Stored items
══════

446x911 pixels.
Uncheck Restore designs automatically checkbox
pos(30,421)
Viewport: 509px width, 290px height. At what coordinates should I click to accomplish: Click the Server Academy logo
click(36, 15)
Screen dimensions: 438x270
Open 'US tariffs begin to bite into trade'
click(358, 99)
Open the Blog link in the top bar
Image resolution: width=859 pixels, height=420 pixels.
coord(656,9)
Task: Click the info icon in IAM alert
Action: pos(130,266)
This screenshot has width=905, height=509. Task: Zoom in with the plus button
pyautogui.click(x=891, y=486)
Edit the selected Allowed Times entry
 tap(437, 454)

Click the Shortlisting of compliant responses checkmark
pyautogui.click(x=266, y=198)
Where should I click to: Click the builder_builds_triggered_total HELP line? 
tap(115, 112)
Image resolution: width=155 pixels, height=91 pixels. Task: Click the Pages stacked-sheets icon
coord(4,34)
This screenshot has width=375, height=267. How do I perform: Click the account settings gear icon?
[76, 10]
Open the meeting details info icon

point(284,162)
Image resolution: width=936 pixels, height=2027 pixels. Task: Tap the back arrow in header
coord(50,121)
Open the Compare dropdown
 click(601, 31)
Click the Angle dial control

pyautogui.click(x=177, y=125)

══════

PROBLEM TO WORK ON – All entries above should be duplicated exactly, none omitted.

RESULT OF THIS TASK –
446x911 pixels.
Uncheck Restore designs automatically checkbox
pos(30,421)
Viewport: 509px width, 290px height. At what coordinates should I click to accomplish: Click the Server Academy logo
click(36, 15)
Screen dimensions: 438x270
Open 'US tariffs begin to bite into trade'
click(358, 99)
Open the Blog link in the top bar
Image resolution: width=859 pixels, height=420 pixels.
coord(656,9)
Task: Click the info icon in IAM alert
Action: pos(130,266)
This screenshot has width=905, height=509. Task: Zoom in with the plus button
pyautogui.click(x=891, y=486)
Edit the selected Allowed Times entry
 tap(437, 454)

Click the Shortlisting of compliant responses checkmark
pyautogui.click(x=266, y=198)
Where should I click to: Click the builder_builds_triggered_total HELP line? 
tap(115, 112)
Image resolution: width=155 pixels, height=91 pixels. Task: Click the Pages stacked-sheets icon
coord(4,34)
This screenshot has width=375, height=267. How do I perform: Click the account settings gear icon?
[76, 10]
Open the meeting details info icon

point(284,162)
Image resolution: width=936 pixels, height=2027 pixels. Task: Tap the back arrow in header
coord(50,121)
Open the Compare dropdown
 click(601, 31)
Click the Angle dial control

pyautogui.click(x=177, y=125)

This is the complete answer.